EXTRAIT CHOISI

══════════════════════════════

Et quand la victime souhaite se rendre au commissariat pour porter plainte, ça pose souvent la question de l’accès à la preuve. Parce qu’on est dans un système de parole contre parole. Et les violences conjugales, très souvent, se déroulent sans que l’entourage n’en ait forcément conscience. Ou alors, les violences physiques, s’il y en a, n’ont pas forcément entraîné immédiatement un dépôt de plainte et donc un passage aux unités médico-judiciaires pour avoir une attestation du médecin. Souvent, c’est très difficile d’être reconnue en tant que victime.

Dans votre livre, vous montrez même que certaines femmes ont tenté de porter plainte ou d’alerter les autorités, mais qu’elles n’ont pas été entendues…

Du fait d’un défaut de formation et de sensibilisation des personnels de police-justice, la parole des plaignantes est souvent remise en cause, même celles qui sont protégées, c’est-à-dire déjà sous ordonnance de protection. Je pense par exemple à l’histoire de Razia, qui est allée au commissariat à Besançon. Elle avait déjà été mise à l’abri depuis Marseille, par Solidarité Femmes. Son ex-conjoint avait retrouvé sa trace à cause d’un courrier de l’Assurance maladie. Il a harcelé Razia. Elle avait déjà déposé six plaintes, une septième par son avocate. Et quand elle est allée au commissariat, alors qu’elle avait déjà l’ordonnance de protection, on lui a répondu : « Mais Madame, Monsieur ne vous harcèle pas, c’est juste un homme qui veut voir ses enfants. » Razia a été tuée à Besançon de 19 coups de couteau.

On peut aussi citer l’exemple de Géraldine Sohier, la première affaire de féminicide conjugal sur laquelle j’ai travaillé en France. Elle a été tuée en 2016. Quelques semaines avant d’être tuée, Géraldine s’était rendue à la gendarmerie avec ses filles, pour signaler qu’elle quittait le domicile. Ses filles avaient aussi indiqué aux gendarmes la présence d’armes à feu au domicile, des fusils. Et rien n’a été fait, les fusils n’ont pas été saisis, son ex-conjoint n’a pas été inquiété non plus. C’est avec ces fusils qu’il l’a tuée, devant l’une de ses filles.

══════════════════════════════

DONNÉES EXTRAITES

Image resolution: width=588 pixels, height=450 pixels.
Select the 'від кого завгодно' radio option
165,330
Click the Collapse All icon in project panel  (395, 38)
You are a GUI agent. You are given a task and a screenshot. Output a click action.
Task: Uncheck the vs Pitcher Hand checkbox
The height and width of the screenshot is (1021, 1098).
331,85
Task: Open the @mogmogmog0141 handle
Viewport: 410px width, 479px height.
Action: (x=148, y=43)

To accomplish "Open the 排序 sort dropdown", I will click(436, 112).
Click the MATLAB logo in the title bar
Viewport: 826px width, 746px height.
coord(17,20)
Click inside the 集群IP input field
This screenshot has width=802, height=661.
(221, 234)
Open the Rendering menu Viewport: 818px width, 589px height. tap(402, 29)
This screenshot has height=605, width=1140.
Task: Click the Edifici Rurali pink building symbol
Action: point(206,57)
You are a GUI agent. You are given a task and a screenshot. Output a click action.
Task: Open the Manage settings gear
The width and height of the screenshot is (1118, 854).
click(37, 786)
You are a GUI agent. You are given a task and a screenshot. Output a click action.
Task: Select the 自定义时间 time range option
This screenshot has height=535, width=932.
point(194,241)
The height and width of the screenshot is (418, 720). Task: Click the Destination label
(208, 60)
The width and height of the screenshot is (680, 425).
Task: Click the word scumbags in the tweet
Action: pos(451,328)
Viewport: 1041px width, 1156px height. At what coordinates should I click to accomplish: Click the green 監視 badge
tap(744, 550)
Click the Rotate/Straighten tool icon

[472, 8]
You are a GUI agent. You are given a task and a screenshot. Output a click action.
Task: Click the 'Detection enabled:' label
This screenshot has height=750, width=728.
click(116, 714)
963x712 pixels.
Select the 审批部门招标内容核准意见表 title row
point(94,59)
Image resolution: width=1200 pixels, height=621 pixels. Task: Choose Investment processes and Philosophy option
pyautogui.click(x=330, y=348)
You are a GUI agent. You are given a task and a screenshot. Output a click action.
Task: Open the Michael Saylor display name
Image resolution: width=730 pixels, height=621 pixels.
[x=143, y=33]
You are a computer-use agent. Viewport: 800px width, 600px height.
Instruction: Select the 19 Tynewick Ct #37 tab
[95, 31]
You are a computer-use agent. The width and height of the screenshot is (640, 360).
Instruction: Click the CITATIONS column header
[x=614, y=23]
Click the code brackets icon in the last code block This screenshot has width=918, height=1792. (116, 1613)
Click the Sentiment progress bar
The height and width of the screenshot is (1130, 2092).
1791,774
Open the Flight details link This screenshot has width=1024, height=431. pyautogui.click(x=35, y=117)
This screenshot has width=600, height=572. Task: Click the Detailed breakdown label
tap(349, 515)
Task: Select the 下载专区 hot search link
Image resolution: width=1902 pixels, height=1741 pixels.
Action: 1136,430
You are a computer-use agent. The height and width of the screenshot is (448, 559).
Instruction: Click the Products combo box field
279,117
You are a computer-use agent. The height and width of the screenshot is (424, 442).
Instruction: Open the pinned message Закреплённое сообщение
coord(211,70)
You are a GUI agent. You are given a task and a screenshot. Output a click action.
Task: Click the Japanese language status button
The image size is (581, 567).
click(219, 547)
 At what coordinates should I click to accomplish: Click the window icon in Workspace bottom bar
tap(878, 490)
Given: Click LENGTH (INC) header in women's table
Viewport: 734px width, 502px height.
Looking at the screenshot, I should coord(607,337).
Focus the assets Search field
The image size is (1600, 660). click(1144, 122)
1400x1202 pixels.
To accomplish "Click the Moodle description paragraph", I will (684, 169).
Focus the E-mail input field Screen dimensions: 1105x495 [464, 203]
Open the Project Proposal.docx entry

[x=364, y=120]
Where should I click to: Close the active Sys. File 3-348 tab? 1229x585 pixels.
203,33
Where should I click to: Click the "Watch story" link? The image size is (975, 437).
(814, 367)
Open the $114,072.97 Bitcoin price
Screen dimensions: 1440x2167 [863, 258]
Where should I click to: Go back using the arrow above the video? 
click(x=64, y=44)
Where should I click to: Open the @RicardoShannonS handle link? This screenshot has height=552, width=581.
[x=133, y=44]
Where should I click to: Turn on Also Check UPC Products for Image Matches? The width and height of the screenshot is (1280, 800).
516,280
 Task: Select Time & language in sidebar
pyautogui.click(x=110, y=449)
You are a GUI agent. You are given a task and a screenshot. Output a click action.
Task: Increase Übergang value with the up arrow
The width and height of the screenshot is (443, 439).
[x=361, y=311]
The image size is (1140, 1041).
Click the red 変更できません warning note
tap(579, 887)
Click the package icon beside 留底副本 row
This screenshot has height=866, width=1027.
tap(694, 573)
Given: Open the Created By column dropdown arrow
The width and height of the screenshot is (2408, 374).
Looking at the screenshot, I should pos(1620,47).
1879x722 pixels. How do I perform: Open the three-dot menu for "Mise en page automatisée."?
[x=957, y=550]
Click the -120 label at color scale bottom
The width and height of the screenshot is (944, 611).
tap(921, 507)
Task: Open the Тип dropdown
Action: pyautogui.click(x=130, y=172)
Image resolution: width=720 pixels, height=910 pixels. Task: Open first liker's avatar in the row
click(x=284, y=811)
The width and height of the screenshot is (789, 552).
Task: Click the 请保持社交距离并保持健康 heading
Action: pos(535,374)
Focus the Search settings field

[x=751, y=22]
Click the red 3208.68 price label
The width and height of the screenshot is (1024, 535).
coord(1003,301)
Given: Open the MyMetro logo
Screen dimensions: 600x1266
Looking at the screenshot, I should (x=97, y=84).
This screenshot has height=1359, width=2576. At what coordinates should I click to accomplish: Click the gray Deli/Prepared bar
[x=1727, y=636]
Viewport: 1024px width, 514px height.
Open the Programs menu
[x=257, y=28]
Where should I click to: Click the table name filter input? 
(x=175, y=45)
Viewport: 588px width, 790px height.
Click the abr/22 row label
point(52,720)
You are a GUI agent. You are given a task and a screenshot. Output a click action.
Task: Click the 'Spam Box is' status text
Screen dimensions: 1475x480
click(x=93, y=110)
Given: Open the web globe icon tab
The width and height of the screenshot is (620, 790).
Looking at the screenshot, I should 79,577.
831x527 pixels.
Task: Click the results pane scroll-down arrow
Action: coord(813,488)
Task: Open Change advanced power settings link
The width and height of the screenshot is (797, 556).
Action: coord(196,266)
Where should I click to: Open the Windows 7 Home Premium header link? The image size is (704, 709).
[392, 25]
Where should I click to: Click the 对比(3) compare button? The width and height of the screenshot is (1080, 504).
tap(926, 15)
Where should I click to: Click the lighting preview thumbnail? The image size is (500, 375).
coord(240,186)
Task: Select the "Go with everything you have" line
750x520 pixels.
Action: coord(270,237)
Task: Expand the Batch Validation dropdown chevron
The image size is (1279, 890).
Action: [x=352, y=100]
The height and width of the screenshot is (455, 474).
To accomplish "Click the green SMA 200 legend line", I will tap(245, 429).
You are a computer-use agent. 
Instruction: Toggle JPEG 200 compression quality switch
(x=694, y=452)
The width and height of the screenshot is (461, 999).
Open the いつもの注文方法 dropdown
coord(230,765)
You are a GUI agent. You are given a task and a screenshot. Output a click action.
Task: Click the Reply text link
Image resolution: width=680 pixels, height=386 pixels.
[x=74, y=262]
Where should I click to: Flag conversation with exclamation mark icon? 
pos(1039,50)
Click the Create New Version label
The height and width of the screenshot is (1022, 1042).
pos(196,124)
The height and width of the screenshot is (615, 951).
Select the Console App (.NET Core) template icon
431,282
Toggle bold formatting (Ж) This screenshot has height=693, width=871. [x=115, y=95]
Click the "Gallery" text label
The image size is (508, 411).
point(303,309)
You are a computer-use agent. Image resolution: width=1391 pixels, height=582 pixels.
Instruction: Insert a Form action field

══════════════════════════════

Prolongez l'extrait sur les violences conjugales et les plaintes ignorées par la police à partir de l'endroit où il s'arrête. Les lignes n'entrent pas en jeu ici.

On observe d’ailleurs que souvent, comme pour Géraldine Sohier, le féminicide intervient lors d’une rupture. Pourquoi ?

Le contexte de la séparation est effectivement un contexte à risque, notamment s’il y a du harcèlement. Et c’est aussi ce qui peut permettre de dire que le féminicide n’est évidemment pas un crime passionnel mais qu’il renvoie plus à un crime de possession où l’homme décide d’ôter la vie de la personne qu’il était supposé aimer. En fait, qu’est-ce que c’est la violence conjugale, sinon une mécanique de déshumanisation de l’autre, jusqu’à décider qu’on a un droit de vie ou de mort sur cette personne ?

Vous avez travaillé en immersion dans un centre de responsabilisation des auteurs de violences conjugales. Qu’avez-vous observé chez ces hommes ?

Avec l’inversion de la culpabilité, souvent les responsables se victimisent. Au début de leur stage, on entend « elle l’avait bien cherché », « j’ai été poussé à bout », ce genre de choses. Et peu à peu, il y a un effet miroir qui se joue entre eux, pour qu’ils puissent s’aider les uns les autres à prendre conscience de leur rapport à la violence et amorcer un processus de réflexion. Ça ne se joue pas en quelques semaines. Par contre, ces centres permettent de commencer ce travail qui peut s’étaler sur plusieurs années.

Je me souviens d’un homme, par exemple, suivi depuis plusieurs années, qui remerciait sa femme d’avoir porté plainte parce que sinon « ça aurait fini aux Assises ». C’est assez fort qu’un homme arrive à reconnaître ça. C’était d’ailleurs quelqu’un d’assez coriace au départ, assez enfoncé dans la mécanique du déni.

Quelles mesures inspirées de l’étranger pourraient être mises en place en France pour lutter contre les violences conjugales ?

Il y a des solutions qui existent, notamment le modèle espagnol. Ce qui se passe en France, c’est que souvent on pioche des mesures au cas par cas, comme le téléphone grave danger ou la responsabilisation des auteurs de violences conjugales. Il faudrait des tribunaux spéciaux pour ces affaires-là. Que les stages de responsabilisation soient généralisés, y compris pour les primo-délinquants pour violences conjugales. C’est vraiment essentiel. Ça sauve des vies.